Accueil » Interview » Giflé par des policiers lors d’une manif, Elhadj Abdourahamane raconte : ‘’ils ont pris tout l’argent que j’avais’’

Giflé par des policiers lors d’une manif, Elhadj Abdourahamane raconte : ‘’ils ont pris tout l’argent que j’avais’’

La vidéo montrant des policiers en train de violenter une personne âgée dans la banlieue de Conakry a suscité une vague d’indignations sur la toile. Le directeur général de la police nationale a annoncé mercredi l’ouverture d’une enquête sur le comportement désobligeant de certains de ses agents sur le terrain.

Elhadj Abdourahamane Diallo, la victime, a accepté de raconter sa mésaventure au micro de VisionGuinee.

Conditions de son arrestation

J’ai été arrêté par des policiers qui tentaient de voler mon téléphone. Je suis diabétique, je dois manger à une heure précise. Mais ils m’en ont empêché ce jour-là. Cela a des conséquences sur sa santé. Les forces de l’ordre voulaient voler mon téléphone.

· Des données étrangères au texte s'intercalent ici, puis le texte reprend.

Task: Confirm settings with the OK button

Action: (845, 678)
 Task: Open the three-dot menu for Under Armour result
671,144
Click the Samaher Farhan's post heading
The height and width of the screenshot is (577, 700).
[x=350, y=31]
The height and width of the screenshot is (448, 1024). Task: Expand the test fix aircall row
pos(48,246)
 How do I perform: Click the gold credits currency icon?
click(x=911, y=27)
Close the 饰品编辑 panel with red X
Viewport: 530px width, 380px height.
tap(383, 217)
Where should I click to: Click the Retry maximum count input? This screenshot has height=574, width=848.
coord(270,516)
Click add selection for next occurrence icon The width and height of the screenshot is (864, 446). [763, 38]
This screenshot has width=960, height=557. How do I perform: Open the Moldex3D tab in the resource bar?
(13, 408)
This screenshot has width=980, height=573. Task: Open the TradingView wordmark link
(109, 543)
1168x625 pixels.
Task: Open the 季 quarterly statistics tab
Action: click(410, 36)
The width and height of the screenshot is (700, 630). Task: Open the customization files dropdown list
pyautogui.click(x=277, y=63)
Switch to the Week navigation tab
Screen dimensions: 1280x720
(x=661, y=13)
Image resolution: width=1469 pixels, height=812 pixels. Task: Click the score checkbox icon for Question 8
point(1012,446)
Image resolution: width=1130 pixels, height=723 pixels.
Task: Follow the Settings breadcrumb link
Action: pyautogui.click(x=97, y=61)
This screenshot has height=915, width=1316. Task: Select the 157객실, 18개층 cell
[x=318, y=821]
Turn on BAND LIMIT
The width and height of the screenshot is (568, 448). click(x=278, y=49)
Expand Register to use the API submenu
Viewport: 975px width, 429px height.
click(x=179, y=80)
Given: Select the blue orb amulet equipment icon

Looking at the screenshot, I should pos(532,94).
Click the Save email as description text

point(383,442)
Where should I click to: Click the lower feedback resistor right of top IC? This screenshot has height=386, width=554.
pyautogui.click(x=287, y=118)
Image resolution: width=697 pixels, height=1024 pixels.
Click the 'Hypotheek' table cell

Quand ils m’ont interpellé, ils m’ont demandé ce qu’il y a dans ma poche. Je leur ai dit que c’est  mon téléphone. J’étais en train d’écouter la radio aux alentours de 13h. Lorsque je les ai aperçus, j’ai mis mon téléphone dans ma poche, mais ils ont vu le bout de mes écouteurs.

Altercation

Ils m’ont dit de leur donner mon téléphone, j’ai dit non. Ils ont tenté de me l’arracher avec force, j’ai résisté. Un policier m’a dit que si je ne donne pas le téléphone, ils vont me gifler. Je leur ai demandé s’ils peuvent gifler un vieux comme moi à cause d’un téléphone. Il m’a dit qu’il s’en fout de ça. C’est en ce moment qu’il m’a giflé.

Détenu à bord d’un pick-up

Ils m’ont embarqué dans leur véhicule à bord duquel ils ne faisaient que me gifler. Informés, les sages de mon secteur se sont concertés et ont remis de l’argent aux policiers pour que je sois libéré. Je ne sais combien ils leur ont donné à ces policiers pour qu’on me libère.

Dépouillé de son argent

Avant que les sages ne se mobilisent, les agents de la police avaient fouillé mes poches et ont pris tout l’argent que j’avais. Ils m’ont demandé de garder mon téléphone pour que je puisse demander à ma famille d’envoyer l’argent très vite pour ne pas qu’on m’amène à la sûreté.

Traitements inhumains

Pendant qu’ils me détenaient, ils m’ont traité de tous les noms d’oiseau. ça dépasse les tortures que j’ai subies. Le fait d’insulter mes parents, ma famille m’a fait mal plus que la bastonnade dont j’ai été victime. Insulter toute l’ethnie à laquelle j’appartiens fait plus mal que les violences exercées sur moi.

Appel au pouvoir

Je demande au pouvoir en place de faire attention. Ceux qui sont en train de faire des exactions ne font pas le bonheur de la Guinée. Le pouvoir doit mener des enquêtes et sanctionner les agents de sécurité qui font des exactions dans les quartiers. Parce que s’il y a des problèmes dans ce pays, tous les guinéens vont en souffrir. Ceux qui ont des armes et qui rentrent dans les quartiers ne vont que voler les habitants. Ils ne donnent pas une bonne image à notre pays.